Осуществить данную задачу, требовавшую солидной научной подготовки, материальных средств и т.д., «силами весьма немногих просвещённых деятелей Угорской Руси» было невозможно. «Научная экспедиция мадьярских учёных для русской науки была бы совершенно бесполезной при общеизвестном политическом и национальном шовинизме мадьяр, без стеснения переносимом ими и в область чисто научной деятельности». В.А. Францев считал, что на эти призывы должны откликнуться «ближайшие братья-русские по ту сторону Карпат и за рубежом Австро-Венгерской монархии» [18: 179-180]. Ранее о необходимости снарядить в Угорскую Русь русскую научную экспедицию высказывались А.Н. Пыпин, А.Л. Петров, А.С. Будилович, И.П. Филевич [18: 180-182].
Из исследований, посвящённых описанию Угорской Руси и её населения, автор отметил статью Я.Ф. Головацкого «Cesta po halické а uherské Rusi» («Casopis Cesk. Mus.», 1841-1842), две её главы были переведены на русский язык А. Старчевским и опубликованы в «Журнале Министерства народного просвещения» (1844, № 3, 4), а также топографическо-географическое описание Северо-Восточной Угорщины Анатолия Кралицкого («Науковый сборник», год II, 1866, вып. I-IV, Львов) [18: 183].
В.А. Францев обратил внимание на необходимость работы в архивах Венгрии, всё хранившееся в них на славянских языках «умышленно игнорируется исследователями мадьярскими». Об этом в своё время писали А.С. Будилович и И.П. Филевич [18: 184].
В заключительной части материала учёный перечисляет работы, посвящённые истории, этнографии, языку Угорской Руси, упоминая труды местных исследователей М. Лучкая, А. Кралицкого, Н. Нодя, А. Митрака, Ю. Жатковича и др., а также российских А. Дешко, А. Петрова, Г.А. Де-Воллана, галицких Я. Головацкого, В. Гнатюка и др. [18: 184-197].

> [Задания и упражнения]
1) Кто, согласно фрагменту об Угорской Руси, перевел на русский язык две главы статьи Я.Ф. Головацкого?
2) Перепишите из фрагмента об Угорской Руси отрывок между словами «В.А. Францев обратил» и «Филевич [18: 184].» включительно.
Листинг для работы не понадобится.

> [Выдержка из данных]

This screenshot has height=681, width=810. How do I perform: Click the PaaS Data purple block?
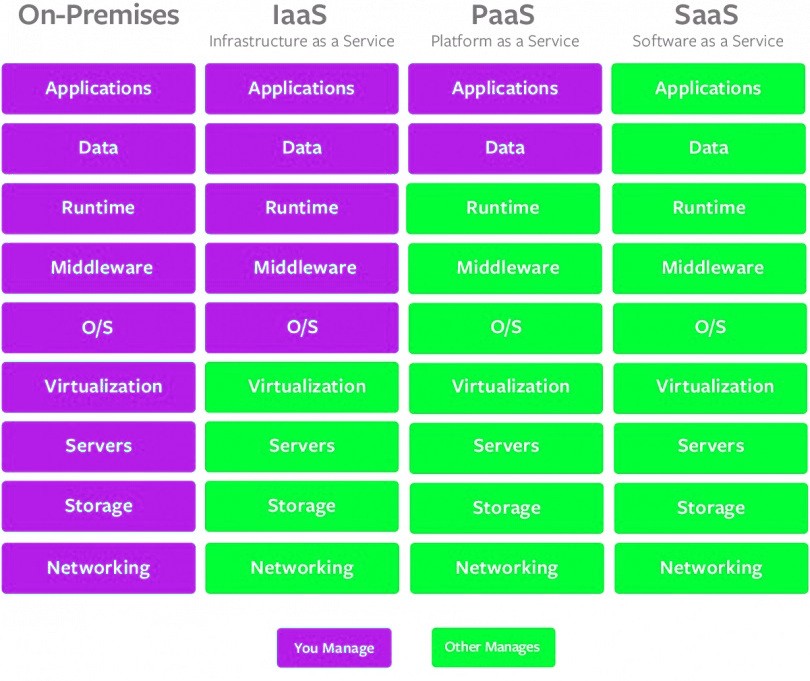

> [Правильные ответы]
1) А. Старчевский.

2)
В.А. Францев обратил внимание на необходимость работы в архивах Венгрии, всё хранившееся в них на славянских языках «умышленно игнорируется исследователями мадьярскими». Об этом в своё время писали А.С. Будилович и И.П. Филевич [18: 184].